# Trabajo requerido:
a: Traduce al inglés esta oración de la reseña de «Legión»: «El defecto del largometraje se hace especialmente evidente en el tramo final, al tomarse Scott Stewart demasiado en serio su material.»
b: Devuelve sin cambios el fragmento de la reseña de «Legión» que va desde «Con el tinte» hasta «Charles S. Dutton).».

# Texto de partida:
_ _ _ _
Con el tinte a seudo «B» que ya poseía una de sus predecesoras, «La profecía» (una cinta que llegó a trilogía de manos de Christopher Walken ¡y Jennifer Beals!), Scott Stewart cuenta la llegada del «The end» global a una gasolinera donde se entrecruzan varios personajes arremolinados alrededor de un ángel que llega a proteger a la madre del Salvador. Sin la potencia de la extraordinaria «La niebla», también con sus habitantes enclaustrados en un límite, «Legión» funciona cuando acepta su condición y rechina cuando reniega de ella. En su vertiente descarada de película de terror, los logros no son pocos: perturbar la inocencia (un niño, una anciana) y adentrarse en el horror; rescatar del olvido los aluviones de insectos de cualquier plaga; o poner la palabra de Dios al alcance de profetas extremos y sobreactuados (un estupendo Charles S. Dutton).

El defecto del largometraje se hace especialmente evidente en el tramo final, al tomarse Scott Stewart demasiado en serio su material. Por mucho que nos haga gracia esa cita angélica de una canción de sus satánicas majestades («But if you try sometimes well you just might find / You get what you need»), la impostada trascendencia en la que cae a medida que avanza (ese pétreo Paul Bettany, esas referencias burdas), convierten a «Legión» de divertido filme «B» a tontería de clase «A».
_ _ _ _
# Extractos de datos:
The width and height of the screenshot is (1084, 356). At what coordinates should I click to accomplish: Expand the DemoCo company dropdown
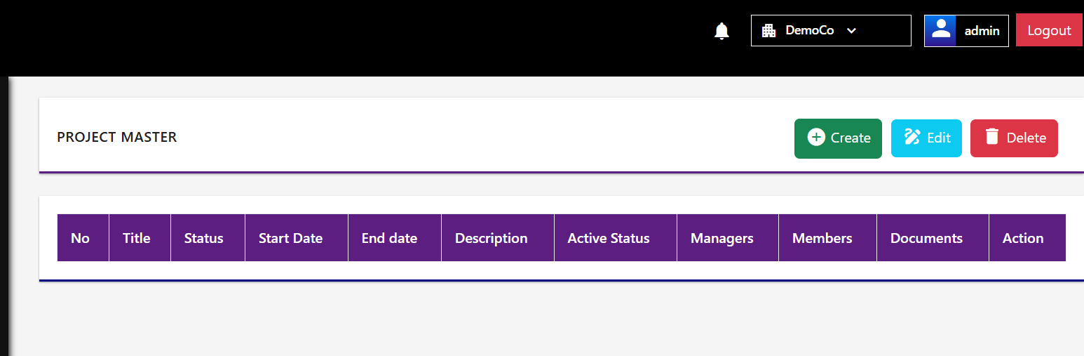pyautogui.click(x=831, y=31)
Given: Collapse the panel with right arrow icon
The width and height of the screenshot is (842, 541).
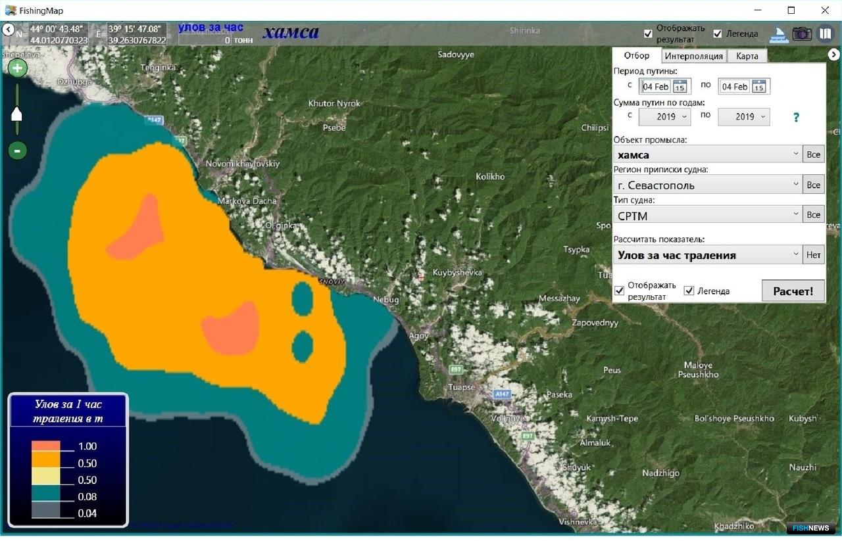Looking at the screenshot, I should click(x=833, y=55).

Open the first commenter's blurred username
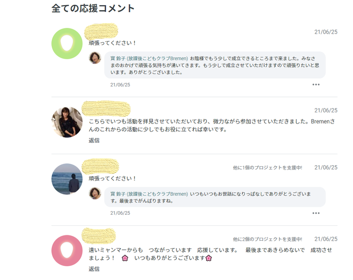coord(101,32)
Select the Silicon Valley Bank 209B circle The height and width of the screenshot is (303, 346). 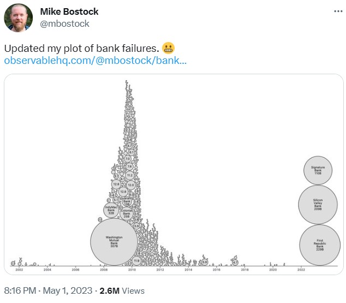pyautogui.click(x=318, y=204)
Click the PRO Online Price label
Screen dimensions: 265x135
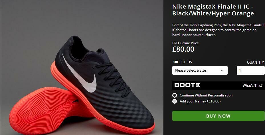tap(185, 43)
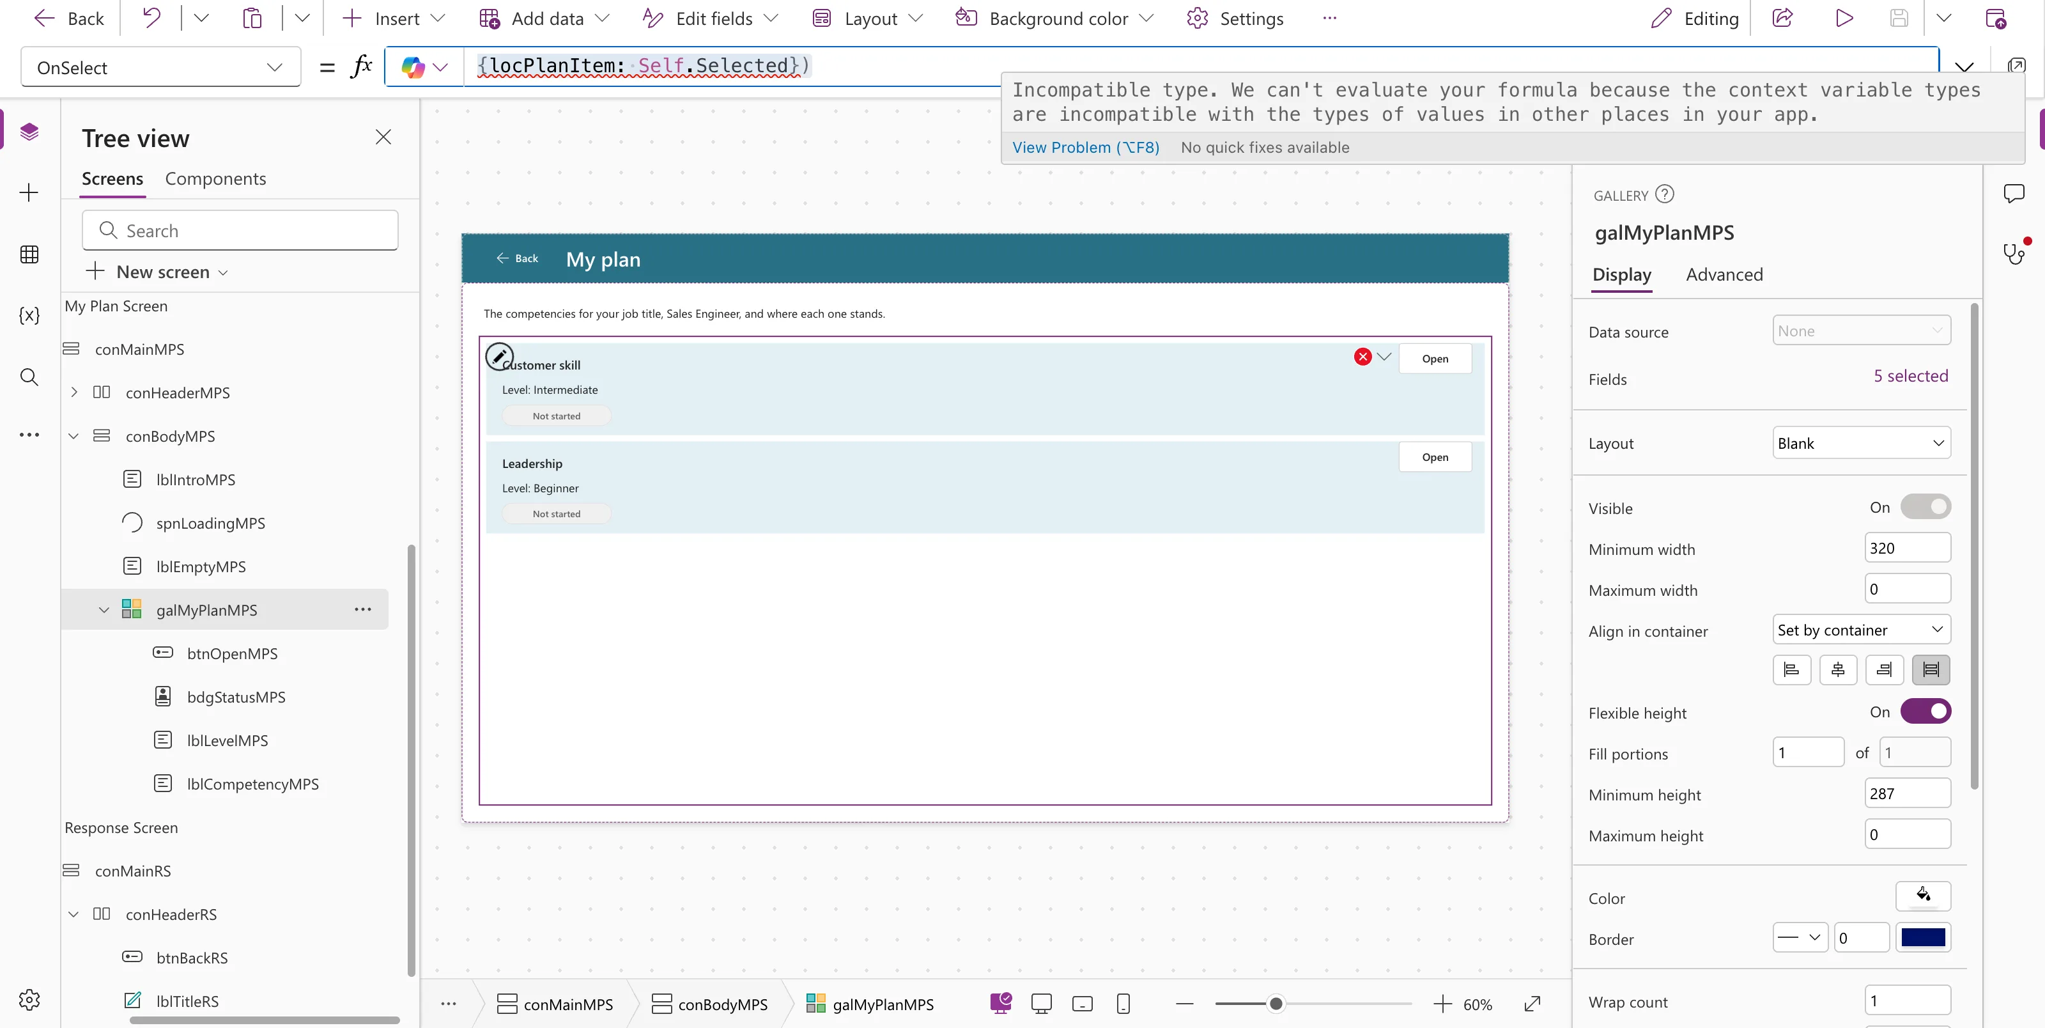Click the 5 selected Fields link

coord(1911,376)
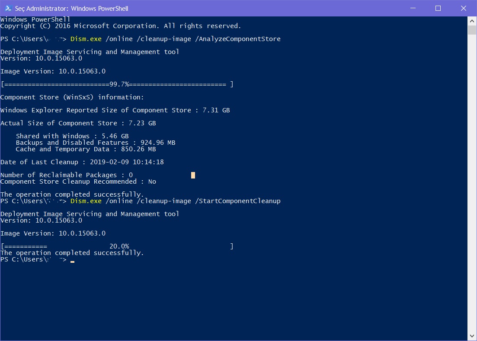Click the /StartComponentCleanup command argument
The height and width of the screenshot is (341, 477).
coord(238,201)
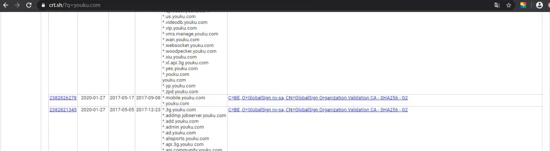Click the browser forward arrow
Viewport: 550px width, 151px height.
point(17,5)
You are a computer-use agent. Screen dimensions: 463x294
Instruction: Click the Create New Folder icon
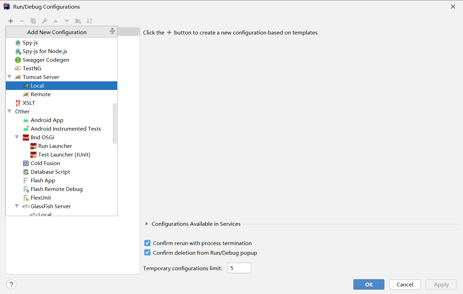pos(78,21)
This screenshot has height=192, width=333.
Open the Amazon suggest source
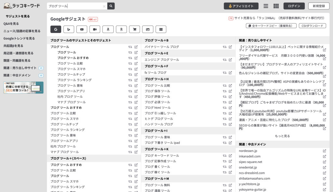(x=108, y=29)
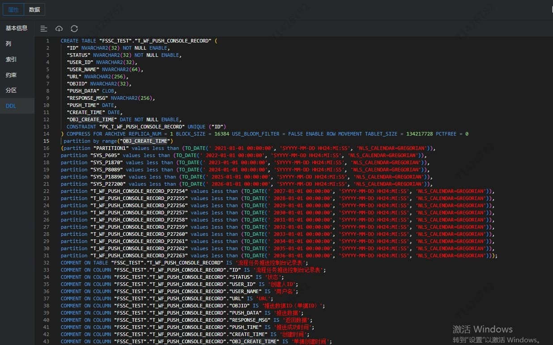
_ _ _ _
# Resultados en orden:
a: The film's flaw becomes especially evident in the final stretch, as Scott Stewart takes his material too seriously.

b:
Con el tinte a seudo «B» que ya poseía una de sus predecesoras, «La profecía» (una cinta que llegó a trilogía de manos de Christopher Walken ¡y Jennifer Beals!), Scott Stewart cuenta la llegada del «The end» global a una gasolinera donde se entrecruzan varios personajes arremolinados alrededor de un ángel que llega a proteger a la madre del Salvador. Sin la potencia de la extraordinaria «La niebla», también con sus habitantes enclaustrados en un límite, «Legión» funciona cuando acepta su condición y rechina cuando reniega de ella. En su vertiente descarada de película de terror, los logros no son pocos: perturbar la inocencia (un niño, una anciana) y adentrarse en el horror; rescatar del olvido los aluviones de insectos de cualquier plaga; o poner la palabra de Dios al alcance de profetas extremos y sobreactuados (un estupendo Charles S. Dutton).